Microsoft gives you up to $15,000 USD if you find a security flaw in Spartan

[GoodBytes]

Microsoft is very serious with Spartan web browser.

It is offering a nice bounty up to $15,000 USD if you find a security flaw in the Spartan web browse.

The minimum is 500$. Basically, the more critical the security flaw is, and the more you provide details on how to reproduce it the more money you can get.

Microsoft says that if the flaw is really critical, the reward can be over $15,000

The program if only available for the Technical Preview of Windows 10. It begins 22 April 2015, and ends 22 June 2015. (so I guess we know when Windows 10 is expected to be released, now, more officially. My guess, July 1st to give them time to fix that critical error, if discovered/reported on the last day).

 

Microsoft is pleased to announce the launch of a vulnerability bounty program for Microsoft-branded internet browsers shipping with Windows 10 technical preview. The program begins 22 April 2015, and ends 22 June 2015. For the duration of the program, individuals across the globe have the opportunity to submit vulnerabilities found in Microsoft-branded internet browsers shipping on our latest pre-release Windows platform. Qualified submissions are eligible for payment from a minimum of $500 USD to $15,000 USD, and bounties will be paid out at Microsoft’s discretion based on the quality and complexity of the vulnerability. Microsoft may pay more than $15,000 USD, depending on the entry quality and complexity,

The details are that:

-> You need to be 14 years old or over

-> Needs to be previously unreported, including Remote Code Execution (RCE), Address Space Layout Randomization (ASLR) Information Disclosure Vulnerabilities, and Sandbox Escape Vulnerabilities

-> Explain in detail how to reproduce it (the more details, the better for you)

-> Cannot be a current employee or family related Microsoft employee

-> Cannot be in North Korea, Cuba, Iran, Sudan, and Syria, due to U.S sanctions

-> No companies. You need to be a person.
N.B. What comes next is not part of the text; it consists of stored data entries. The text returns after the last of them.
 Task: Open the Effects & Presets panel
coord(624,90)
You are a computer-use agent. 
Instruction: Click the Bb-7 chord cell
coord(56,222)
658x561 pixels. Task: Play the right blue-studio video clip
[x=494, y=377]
For full details: https://technet.microsoft.com/en-us/security/dn972323?f=255&MSPPError=-2147217396

Source: http://www.winbeta.org/news/windows-10s-project-spartan-microsoft-will-give-you-15000-usd-if-you-find-security-bugs

[Arty]

Barnacules get to work

[givingtnt]

hm. interesting... id like to find some >

[Thought]

This is a very good idea on Microsoft's part. Cash incentives will get a lot of people to go and try to exploit the browser. I do believe this should include through-Windows exploits so those can also be patched.

[CoolaxGaming]

Welp, it would have been better if they held a hackathon...

[AlwaysFSX]

This is appropriate:

[wpirobotbuilder]

I love bug bounties. The alternative to paying out $15k+ for an exploit fix is the bad guys getting wind of this and causing big problems.

[Snickerzz]

I love bug bounties. The alternative to paying out $15k+ for an exploit fix is the bad guys getting wind of this and causing big problems.
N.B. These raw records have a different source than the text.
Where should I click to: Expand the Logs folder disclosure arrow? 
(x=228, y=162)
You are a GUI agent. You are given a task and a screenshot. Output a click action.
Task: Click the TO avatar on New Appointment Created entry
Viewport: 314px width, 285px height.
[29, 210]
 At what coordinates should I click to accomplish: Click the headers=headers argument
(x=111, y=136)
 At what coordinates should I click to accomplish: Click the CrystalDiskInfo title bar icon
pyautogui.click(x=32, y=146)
exactly! It's either pay a white hat hacker $X or have a black hat exploit it and cause millions in damages, both to the victim(s) and to your own image

[Virus__]

Awesome. Shame i'm not one who can find exploits in things

[Doobeedoo]

Nice

[Bouzoo]

Good, I'm fully qualified. Now if only I knew what the hell I should be even looking for...

[Kamina]

Gotta love dem white hat hackers.

[LAwLz]

I thought they already paid people for reporting security issues. Did that program exclude IE before?

[Majinferno]

I 99% sure geohot is going to be attempting to persue this

[FakezZ]

Barnacules get to work

"work". Right hahahahah

[BURNINGJUNK]

Security issue found: it borrows some code from IE. Where's my 15 grand?

[PerfectTemplar]

It's actually pretty reasonable rates considering the hundreds of thousands if not millions of dollars they lose every time a massive exploit is found.

[The_Strict_Nein]

I thought they already paid people for reporting security issues. Did that program exclude IE before?
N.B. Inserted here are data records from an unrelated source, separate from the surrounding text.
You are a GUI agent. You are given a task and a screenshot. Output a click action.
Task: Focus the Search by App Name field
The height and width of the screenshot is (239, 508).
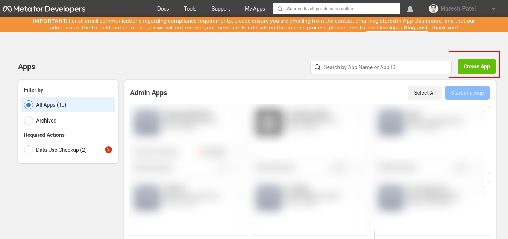(384, 67)
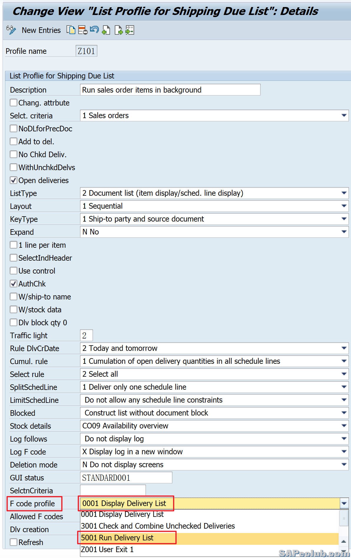Uncheck the Open deliveries checkbox
The height and width of the screenshot is (558, 351).
[x=14, y=180]
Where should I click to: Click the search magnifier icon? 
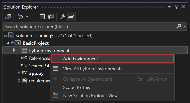pos(179,26)
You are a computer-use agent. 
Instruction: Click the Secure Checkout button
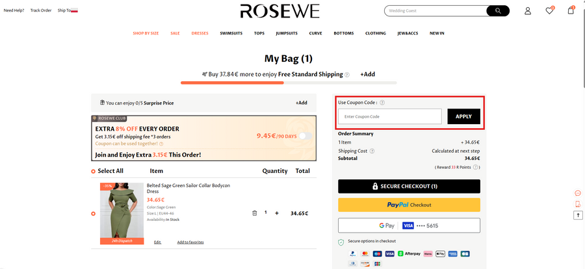tap(409, 186)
I guess the bounties are bigger or they want to publicise it more

[SurvivorNVL]

$15,000.. that's so much audio-equipment and steak.  Well played Microsoft.  Well played.

[FlakeyBanana]

lol only 15k for remote code execution? do you even know how much a 0day goes for?.....

[SIGSEGV]

[Crosseyed Sniper]

What I'd like to know is; how much money do we get if we don't find any security flaws?    Gotta be worth something, right?

[ItsAFeature]

lol only 15k for remote code execution? do you even know how much a 0day goes for?.....

 

This. You have to be really honest or really afraid of prosecution to turn over a zero day RCE for $15K...

 

I'd probably pay $100K for a significant RCE vulnerability if I were them.